Quelles sont tes inspirations ?
Gwen Stefani ! Si je repense à mes premiers souvenirs liés à la mode, je pense à ses clips. Les célébrités apportent la mode au grand public. Sinon je citerais Edem Dossou et Kenny Germé, avoir été présent sur leurs shoots a vraiment été ma première école. J’admire le travail d’Alaïa, John Galliano et Alexander McQueen. Sinon, je m’inspire de ce qui m’entoure : des sculptures, des combos de couleurs dans la rue, les fleurs, etc.

Quel rapport as-tu aux accessoires ? 
Il ne sont pas obligatoires. Je fais des looks qui ne laissent pas trop de place aux accessoires. Je ne suis ni trop bijou, ni trop sac. Généralement je détourne leur utilité. Pour un shooting avec Numéro, j’ai placé un sac Bottega Veneta sur la tête de Guillaume Diop et d’un coup il devenait un chapeau et faisait penser à Casse-Noisette. Mon travail éditorial, ce n’est pas des silhouettes portables, elles relèvent de l’extraordinaire ou de l’imaginaire. Gwen Stefani, dans son vidéoclip « What you Waiting For », fait un remake d’Alice au pays des Merveilles. Elle porte une robe de John Galliano chez Dior de l’automne-hiver 2004. C’est ce qui m’attire dans la mode. Sinon je suis très chapeau, je trouve que ça termine parfaitement une tenue. C’est mon accessoire de prédilection.

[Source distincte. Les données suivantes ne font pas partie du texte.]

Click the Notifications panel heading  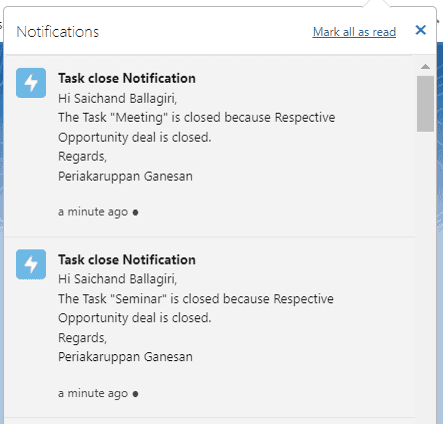click(x=58, y=32)
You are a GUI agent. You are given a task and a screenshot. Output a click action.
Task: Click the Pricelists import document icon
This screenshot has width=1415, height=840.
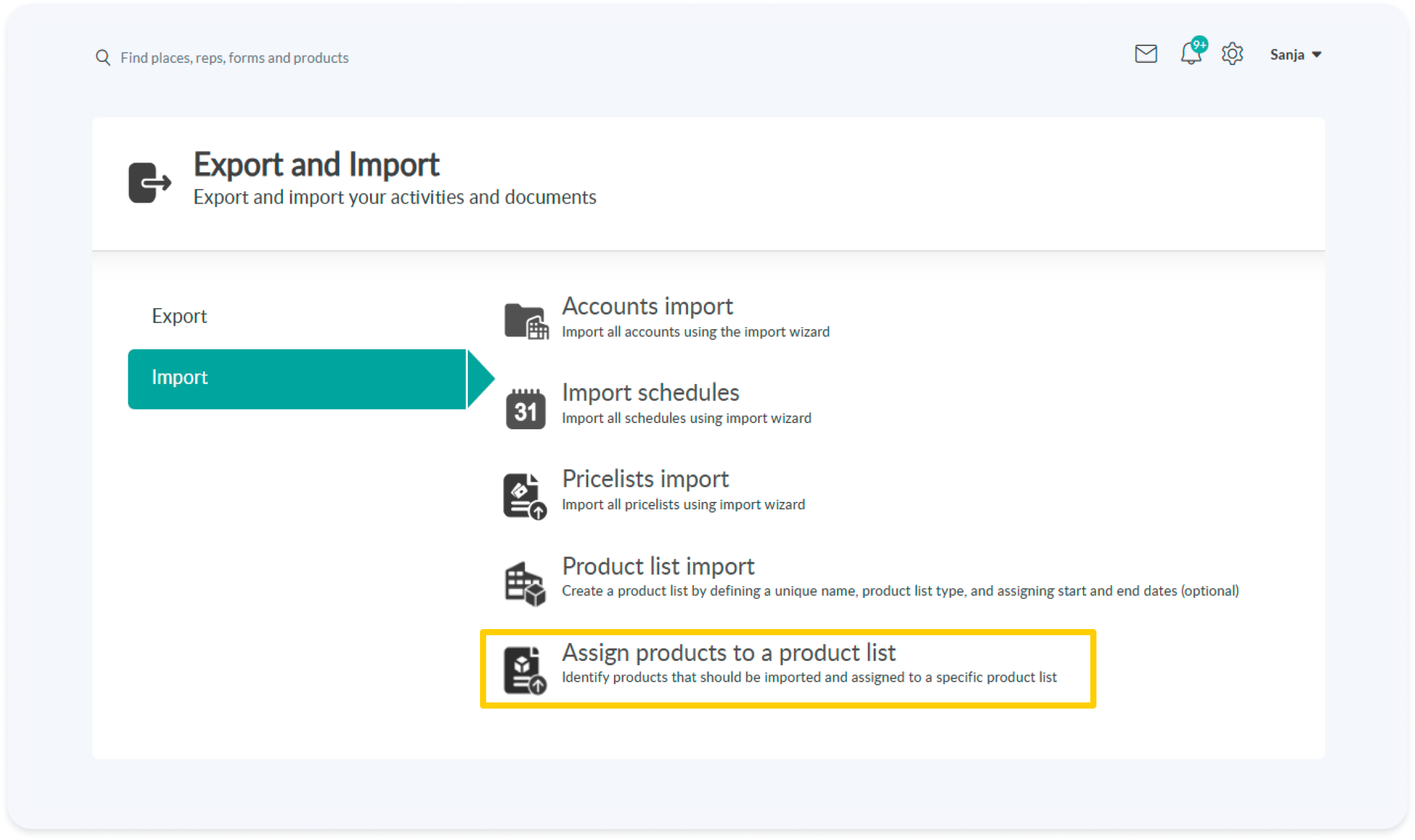click(x=525, y=496)
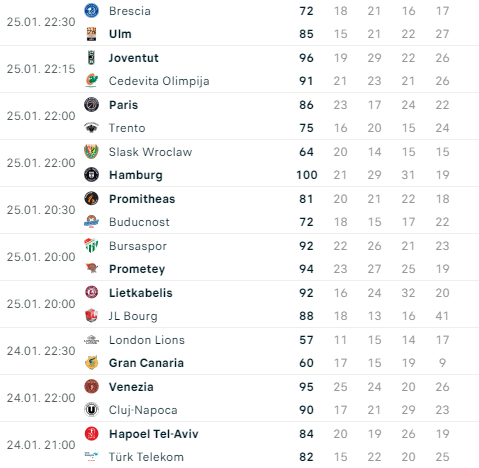Click the Hamburg team logo
Viewport: 479px width, 468px height.
click(x=91, y=175)
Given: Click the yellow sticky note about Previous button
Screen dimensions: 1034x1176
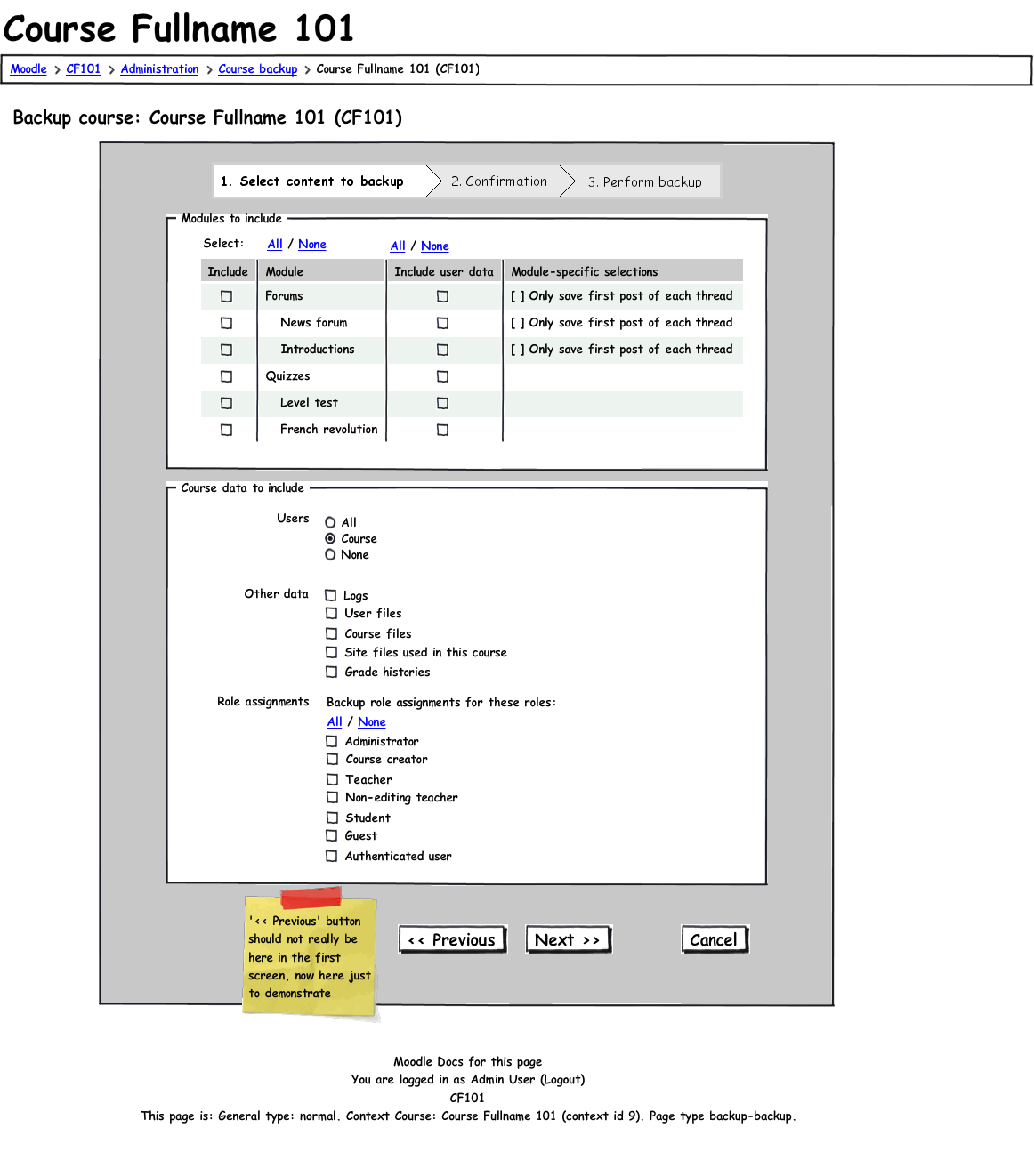Looking at the screenshot, I should [x=310, y=954].
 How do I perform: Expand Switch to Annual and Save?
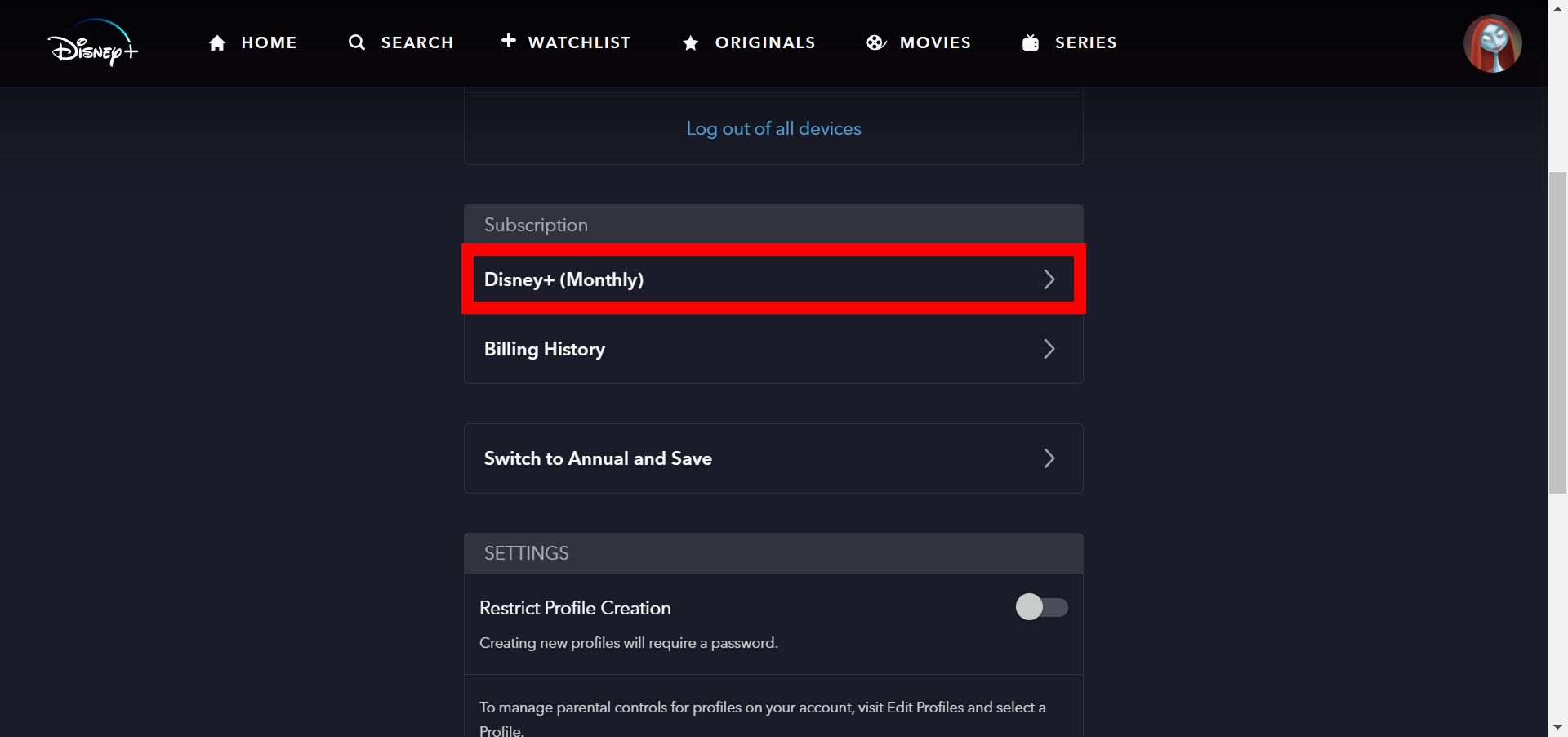(x=1049, y=458)
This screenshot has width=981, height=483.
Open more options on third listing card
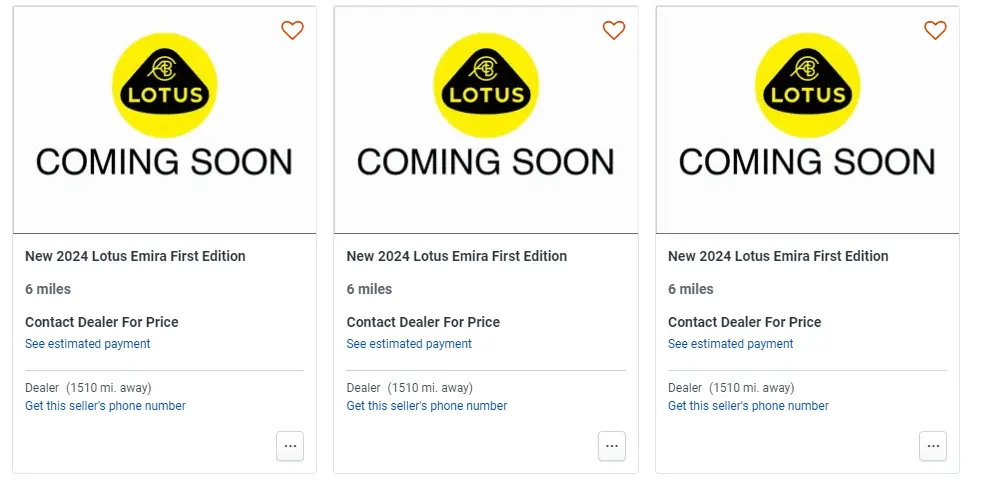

Qu’en est-il des couleurs et des matières ?
Je suis un fan absolu de noir. C’est très dramatique. Mais j’adore aussi le combo vert et rose. Je suis plus dans les formes que dans les couleurs. J’ai aussi une grosse prédominance pour les looks monochromes. Pour les matières j’adore le brodé, orné, brillant, la tulle et la transparence.

Est-ce le Graal de travailler avec des pièces d’archives ?
Pas forcément. J’avais fait un look avec une archive pour Guillaume Diop à l’occasion du Gala du Louvre. Il portait une archive Margiela faisant écho à l’exposition. C’est l’une des maisons qui nous a soutenu avant qu’il ne devienne danseur étoile. Une archive montre une culture mode, ça permet de référencer, et c’est de plus en plus le cas sur les tapis rouges. Mais je suis à la fois pour et contre. Si on va constamment chercher dans le passé, on ne laisse pas de place pour les jeunes créateurs. Ça ne permet pas forcément d’avancer… C’est restrictif. Il y a un équilibre à trouver.

Les créateurs à suivre de près ?
Les étudiants de l’IFM ! Je suis aussi beaucoup le travail de Dilara Fındıkoğlu, Sofia Castellon, Marvin M’Toumo et Steven Passaro.